Thursday, October 16, 2008

American Education Reform

I was watching the final 2008 presidental debate, and had to weigh in about the final question: education problems. Both candidates gave dubious responses. OK, let's break this down a tad. For years and years, international surveys (look up Programme for International Student Assessment) have been throwing stats at public schools about how we're ranked below this country and that dictatorship. Here is why: our schools are unfocused; theirs are more focused. Do you think public schools in India have marching bands or tennis teams? Let me elaborate.

The "three R's": reading, writing, arithmetic. These are the basic, fundamental skills that all humans need to know to exist in any society or culture.

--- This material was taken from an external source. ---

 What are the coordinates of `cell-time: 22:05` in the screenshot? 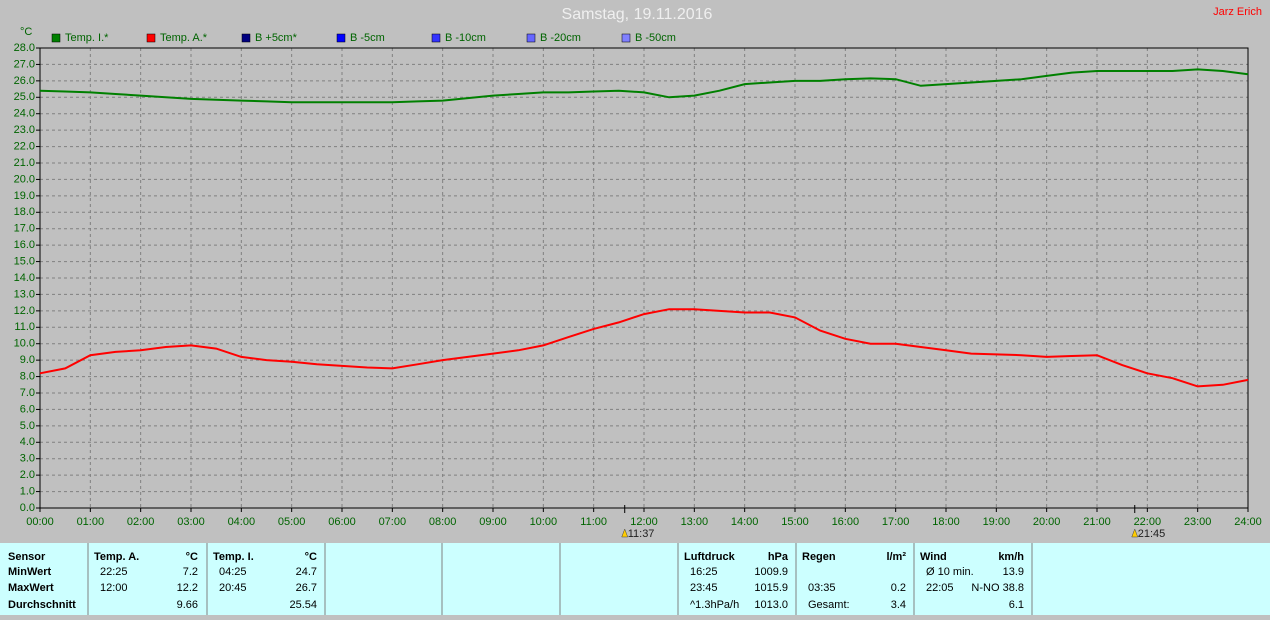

Many, many of our public schoolteachers are absolutely obsessed with throwing out the traditional curriculum and teaching kids things such as rap music, computer games, Armenian culture, fashion, politics (and the list continues). Basically putting "fun" into school. These topics are not bad, but are they necessary to exist in any society or culture? And, is school supposed to be fun for the teacher?

I remember when I moved from primary school (K-3rd) to elementary school (4th-6th), and my 3-year-younger sister was taking PE with the same teacher I did previously. She got to go swimming at the local university pool with the rest of her class. I was upset. I never did anythingthat fun in PE, other than once using a traffic cone as a megaphone. There were zero PE field trips in my day. Would you rather see your kid in a pool, or accepting a Nobel prize?

One can say that reading is the most important skill that can be taught (other than listening, of course). If you can read, you can crack open any goddamned book and learn about things like quantum mechanics, linguistics, sports, art and geometry. Basically, learning to read well is the key to everything else. So, why are schoolteachers spending time on those secondary skills, like cooking and horsemanship? Don't get me started on music (which has no place in schools, because it exists everywhere else).

To get back to the stats about other countries dominating our 300-million-strong nation of idiots, these stats do have merit. We are ignorant because we lack focus on the fundamentals. While I am not a fundamentalist, and more obsessed with football than finding pi, I know that I could not appreciate or comprehend life without the bare necessities. More time must be spent on the basics (e.g. maybe showing teachers how to make reading more fun?). When the basics are there, the secondary skills fall into place. America has at least 300 million people. Name another country with any number near that, with better schools.